__Potongan Dokumen__

____________

Bab: Istinja’. (1671)
69. Imām Mālik, Abū Ḥanīfah, Aḥmad bin Ḥanbal, dan asy-Syāfi‘ī berbeda pendapat tentang hukum menghadap qiblat dan membelakangi qiblat saat buang air kecil dan buang air besar.
Abū Ḥanīfah dan Aḥmad – dalam salah satu riwayat darinya – berkata: “Tidak boleh menghadap qiblat dan membelakanginya, baik di padang pasir maupun di dalam bangunan.”
Mālik, asy-Syāfi‘ī dan Aḥmad – dalam riwayat kedua yang terkenal – berkata: “Tidak boleh melakukannya di padang pasir, tapi boleh melakukannya di dalam rumah.”
Ada pula riwayat ketiga dari Aḥmad bahwa boleh membelakangi qiblat, tapi menghadap qiblat tidak boleh saat buang air kecil dan buang air besar. Pendapat ini diriwayatkan oleh Bakar bin Muḥammad. (1682).
70. Mereka berbeda pendapat tentang wajibnya melakukan istinja’.
Abū Ḥanīfah berkata: “Hukumnya sunnah tapi tidak wajib.”
Adapun dari Mālik, terdapat riwayat yang berbeda-beda darinya. Diriwayatkan darinya bahwa hukumnya wajib. Ada pula riwayat darinya bahwa hukumnya tidak wajib dan hanya sunnah.
Asy-Syāfi‘ī dan Aḥmad berkata: “Hukumnya wajib.” (1693).
71. Mereka berbeda pendapat, apakah isinja’ sah dengan menggunakan kotoran binatang dan tulang?
Abū Ḥanīfah dan Mālik berkata: “Hukumnya sah.”
Asy-Syāfi‘ī dan Aḥmad berkata: “Hukumnya tidak sah.” (1704).
72. Mereka berbeda pendapat tentang wajibnya menggunakan batu dalam jumlah tertentu saat istinja’.
Abū Ḥanīfah dan Mālik berkata: “Yang jadi acuan adalah sampai bersih. Apabila dengan menggunakan satu batu sudah bersih maka tidak perlu menambah lagi.”
Asy-Syāfi‘ī dan Aḥmad berkata: “Disamping yang menjadi acuan adalah sampai bersih, juga harus memperhatikan jumlahnya yaitu tiga batu, sehingga meskipun sudah bersih dengan kurang dari tiga batu maka hukumnya tidak sah sampai menggunakan tiga batu. Apabila dengan tiga batu belum bersih maka harus ditambah sampai bersih.”
73. Mereka yang mewajibkan jumlah batu tertentu berbeda pendapat tentang batu yang memiliki tiga cabang, apakah ia bisa menggantikan tiga batu?
Asy-Syāfi‘ī berkata: “Ia dapat menggantikan tiga batu.”

____________

__Tujuan Latihan__
Tolong lanjutkan teks tentang perbedaan pendapat para imam mengenai istinja’ itu, mulai dari kalimat sesudah kalimat terakhirnya.

____________

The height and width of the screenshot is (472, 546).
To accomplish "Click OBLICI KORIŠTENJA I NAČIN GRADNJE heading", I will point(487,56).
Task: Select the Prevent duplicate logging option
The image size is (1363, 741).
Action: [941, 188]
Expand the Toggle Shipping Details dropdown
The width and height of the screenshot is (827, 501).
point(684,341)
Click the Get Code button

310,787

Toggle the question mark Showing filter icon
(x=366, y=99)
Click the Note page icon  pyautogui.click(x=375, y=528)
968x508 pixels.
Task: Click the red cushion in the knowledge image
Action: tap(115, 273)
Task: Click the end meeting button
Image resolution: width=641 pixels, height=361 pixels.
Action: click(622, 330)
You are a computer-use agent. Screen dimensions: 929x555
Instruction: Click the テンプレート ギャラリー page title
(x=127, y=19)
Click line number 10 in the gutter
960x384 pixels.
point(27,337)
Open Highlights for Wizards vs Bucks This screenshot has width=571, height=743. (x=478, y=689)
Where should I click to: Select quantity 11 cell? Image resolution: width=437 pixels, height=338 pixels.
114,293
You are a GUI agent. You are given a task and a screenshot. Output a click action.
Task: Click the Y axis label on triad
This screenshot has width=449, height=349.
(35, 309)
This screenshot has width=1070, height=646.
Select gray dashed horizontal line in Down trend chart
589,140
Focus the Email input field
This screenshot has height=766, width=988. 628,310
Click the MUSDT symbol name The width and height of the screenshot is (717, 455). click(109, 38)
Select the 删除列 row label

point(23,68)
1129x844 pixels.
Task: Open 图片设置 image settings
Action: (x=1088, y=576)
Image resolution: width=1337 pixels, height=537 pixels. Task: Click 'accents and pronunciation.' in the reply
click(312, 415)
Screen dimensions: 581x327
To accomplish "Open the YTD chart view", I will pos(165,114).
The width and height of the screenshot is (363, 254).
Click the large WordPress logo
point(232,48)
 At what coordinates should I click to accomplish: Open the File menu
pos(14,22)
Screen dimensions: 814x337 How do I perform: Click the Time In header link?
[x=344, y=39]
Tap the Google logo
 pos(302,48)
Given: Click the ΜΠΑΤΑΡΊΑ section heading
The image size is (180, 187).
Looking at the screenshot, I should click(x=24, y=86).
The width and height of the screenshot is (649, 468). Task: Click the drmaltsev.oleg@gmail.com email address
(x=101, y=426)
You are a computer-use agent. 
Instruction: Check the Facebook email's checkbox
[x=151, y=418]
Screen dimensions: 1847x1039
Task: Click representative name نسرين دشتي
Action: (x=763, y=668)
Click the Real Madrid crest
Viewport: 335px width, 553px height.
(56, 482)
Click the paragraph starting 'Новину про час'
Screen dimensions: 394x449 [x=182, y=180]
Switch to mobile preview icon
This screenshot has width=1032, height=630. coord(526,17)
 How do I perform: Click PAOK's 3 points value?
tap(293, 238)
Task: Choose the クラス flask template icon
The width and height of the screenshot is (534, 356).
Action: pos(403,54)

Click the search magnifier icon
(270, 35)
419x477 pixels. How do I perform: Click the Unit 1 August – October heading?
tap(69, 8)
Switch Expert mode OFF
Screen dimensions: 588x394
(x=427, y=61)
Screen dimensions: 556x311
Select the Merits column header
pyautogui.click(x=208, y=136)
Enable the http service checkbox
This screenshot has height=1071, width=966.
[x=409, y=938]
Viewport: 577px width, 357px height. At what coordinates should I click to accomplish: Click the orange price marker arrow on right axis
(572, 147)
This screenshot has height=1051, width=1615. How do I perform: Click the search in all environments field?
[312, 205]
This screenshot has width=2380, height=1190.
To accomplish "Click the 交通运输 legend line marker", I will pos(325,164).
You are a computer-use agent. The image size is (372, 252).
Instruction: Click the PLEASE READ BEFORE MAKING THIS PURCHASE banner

____________

__Hasil Tugas__
Adapun riwayat dari Aḥmad tentang hal ini adalah berbeda-beda. Al-Marwazī meriwayatkan darinya tentang kebolehan hal tersebut. Pendapat inilah yang dipilih oleh al-Khiraqī (1715) Sedangkan Ḥanbal (1726) mengutip darinya bahwa hukumnya tidak sah. (1737).
Tata Cara Istinja’:
Istinjā’ dimulai dengan batu. Bila telah bersih maka disiram dengan air. Hendaknya dimulai dengan bagian depan setelah membersihkan sisa-sisa kencing pada penis. Kemudian ketika membersihkan dubur (pantat [anus]), yang menjadi acuan adalah hilangnya lengket dan tampaknya bagian yang kasar. Apabila masih ada sisa-sisa kotoran dari perut yang masih menempel di anus ma ka boleh dibersihkan dengan jari-jemari. Adapun jumlah bilangannya adalah tujuh kali, kemudian setelah itu disiram dengan air untuk menghilangkan kebimbangan. Apabila seseorang beristinja’ dengan hanya menggunakan air tanpa menggunakan batu maka hal tersebut lebih utama daripada hanya menggunakan batu tanpa air. Dan menggabungkan antara batu dengan air lebih utama. (1748).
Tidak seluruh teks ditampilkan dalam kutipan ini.